23–04-2020- ravenna; emergenza coronavirus.; s maria in porto suppica e preghiera madonna greca . padri paolini , arcivescovo ghizzoni

“Regina di pace e perdono”, ti chiediamo di continuare a mostrarci il tuo volto di tenera madre. “Chiediamo la tua protezione sulle nostre famiglie, sulla città e la diocesi, per i malati colpiti da quest’epidemia e su chi si sta prendendo cura di loro. Resta con noi, nella salute e nella malattia: ora e nel momento dell’ingresso nell’eternità”.

Un momento della Supplica

È uno dei passaggi più significativi della Supplica alla Madonna Greca che si è svolta questa mattina alle 12 sul sagrato della Basilica di Santa Maria in Porto da parte dell’Arcivescovo, monsignor Lorenzo Ghizzoni e dei padri paolini. Un momento intenso, che si ripete ogni anno nel giorno della festa liturgica della patrona, ma che evidentemente quest’anno assume un significato particolare di affidamento della città e della Diocesi alla Vergine Greca, nel mezzo di questa pandemia

Il sagrato della Basilica durante la Supplica

Proprio per per questo, il momento di preghiera di questa mattina si è svolto sempre davanti all’immagine della Madonna orante ma non nella cappella che solitamente la ospita ma sul sagrato della Basilica, come segno di protezione alla città e al territorio.

“Sappiamo che sempre e dovunque sei disposta ad esaudire le preghiere dei tuoi figli esuli in questa valle oscura – ha detto all’inizio della Supplica mons.Ghizzoni – ma sappiamo anche che in certi giorni spargi più abbondantemente i tesori della tua grazia”.
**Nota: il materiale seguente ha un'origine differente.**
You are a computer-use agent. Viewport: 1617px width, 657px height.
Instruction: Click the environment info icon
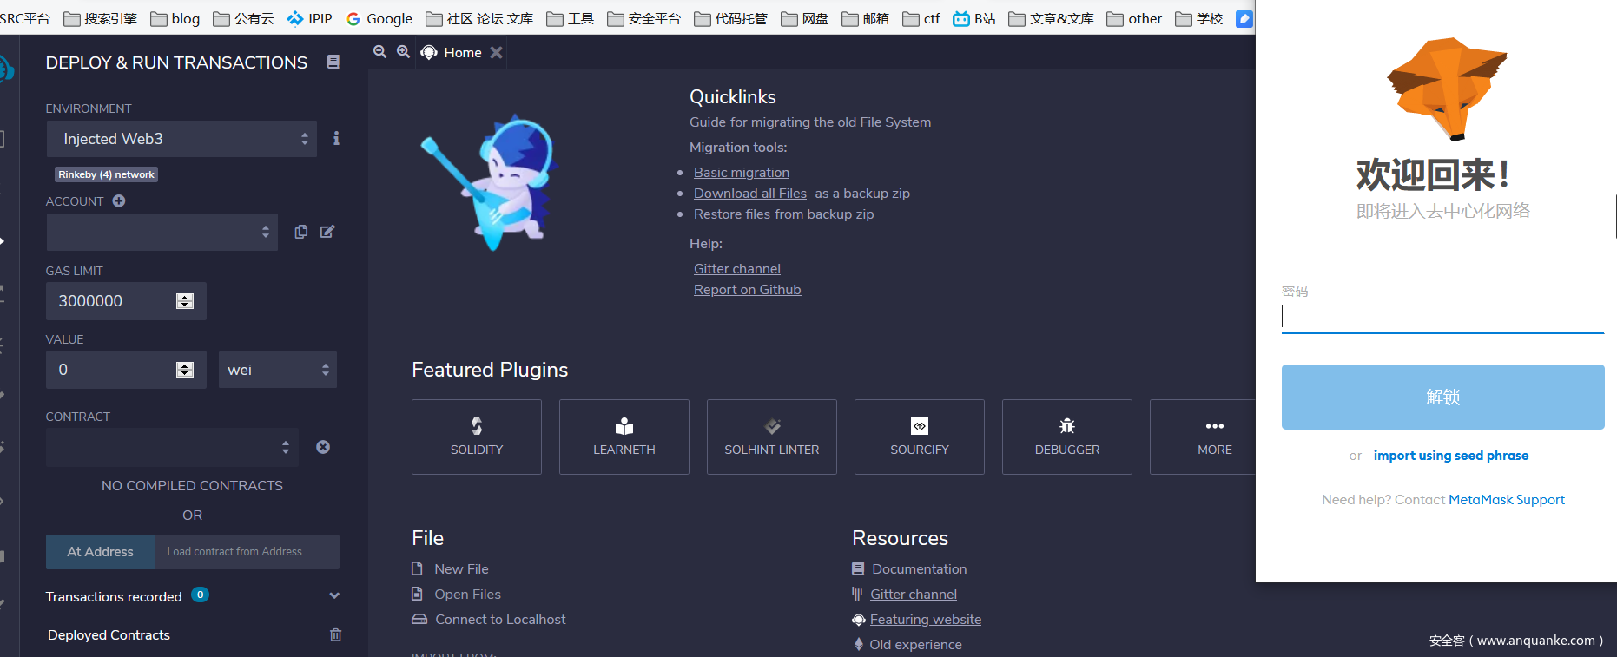(x=336, y=139)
Significativo, poi, il riferimento alla valenza di quest’immagine dal punto di vista del dialogo tra Oriente e Occidente: “Non possiamo dimenticare – ha detto l’Arcivescovo – che la tua icona è un prezioso dono dell’Oriente, accolto dall’Occidente. Dinnanzi al tuo volto sentiamo il ridestarsi dei tempi luminosi in cui la chiesa era indivisa”. E ancora, la preghiera “Fa che tutti viviamo in leale obbedienza alla sede apostolica”. “Insegnaci – ha detto infine l’Arcivescovo Lorenzo – a pregare e metti nel nostro cuore il fuoco della preghiera. Benedici le realtà contemplative della nostra diocesi, i gruppi di preghiera e mostraci a tutti quale regina di pace e perdono”.